Enge Grenzen für Praxen und MVZ in Wohngebieten

In Wohngebieten dürfen sich Medizinische Versorgungszentren nicht beliebig räumlich ausdehnen. Das Oberverwaltungsgericht Sachsen-Anhalt wies ein Augenheilkunde-Institut in die Schranken.

Martin WortmannVon Martin Wortmann Veröffentlicht:
Dem Plan für ein neues Augen-Laserzentrum in Halle schoben die Richter einen Riegel vor.

Dem Plan für ein neues Augen-Laserzentrum in Halle schoben die Richter einen Riegel vor.

© de_nise / stock.adobe.com

MAGDEBURG. Ein MVZ darf sich in einem Wohngebiet nicht beliebig ausdehnen. Ohne Weiteres zulässig sind in einem reinen Wohngebiet nur normale Arztpraxen in der Größe einer einzelnen Wohnung, wie jetzt das Oberverwaltungsgericht (OVG) Sachsen-Anhalt in Magdeburg zu einem Augen-MVZ in Halle entschied.
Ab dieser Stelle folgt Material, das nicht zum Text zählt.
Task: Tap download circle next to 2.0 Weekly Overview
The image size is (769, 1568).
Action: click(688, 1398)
Das als „Institut für Augenheilkunde“ firmierende MVZ hat mehrere Standorte in Halle, unter anderem im nördlich des Zentrums gelegenen Paulusviertel. Dort hatte die Stadt zwei Erweiterungsbauten auf einem Nachbargrundstück genehmigt.
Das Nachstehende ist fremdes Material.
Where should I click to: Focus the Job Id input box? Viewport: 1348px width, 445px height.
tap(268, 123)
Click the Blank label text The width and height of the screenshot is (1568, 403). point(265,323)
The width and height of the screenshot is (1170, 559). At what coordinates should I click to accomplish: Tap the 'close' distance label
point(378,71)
Dagegen wehrten sich Anwohner mit einer Klage. Gleichzeitig verlangten sie eine vorläufige Aussetzung der Baugenehmigung bis zum abschließenden Urteil. Bereits das Verwaltungsgericht Halle hatte zunächst dem Eilantrag stattgegeben. Dem ist nun das OVG gefolgt.

Einzelpraxen zulässig

Beide Gerichte stellten zunächst fest, dass das Paulusviertel als „faktisches reines Wohngebiet“ gilt und dort daher die Regeln eines reinen Wohngebiets einzuhalten sind. Das Quartier sei „deutlich vom Vorherrschen der Wohnnutzung geprägt“. Schon ein bereits vorhandenes Ärztehaus sei daher „ein Ausreißer“, der bislang aber das Wohnviertel nicht präge. Zudem seien dort Einzelpraxen ansässig, die auch in einem reinen Wohngebiet grundsätzlich zulässig seien.

Das geplante Augen-Laserzentrum sei dagegen „seiner Art nach unzulässig“, befand das OVG. Es sei zwar ebenfalls eine Praxis, verletze in seiner geplanten Größe aber den Gebietscharakter und sprenge den „für freiberufliche Nutzungen in (faktischen) allgemeinen Wohngebieten gestatteten Rahmen“. Daran ändere auch der Umstand nichts, dass in den Erweiterungsbauten auch zahlreiche Wohnungen Platz finden sollen.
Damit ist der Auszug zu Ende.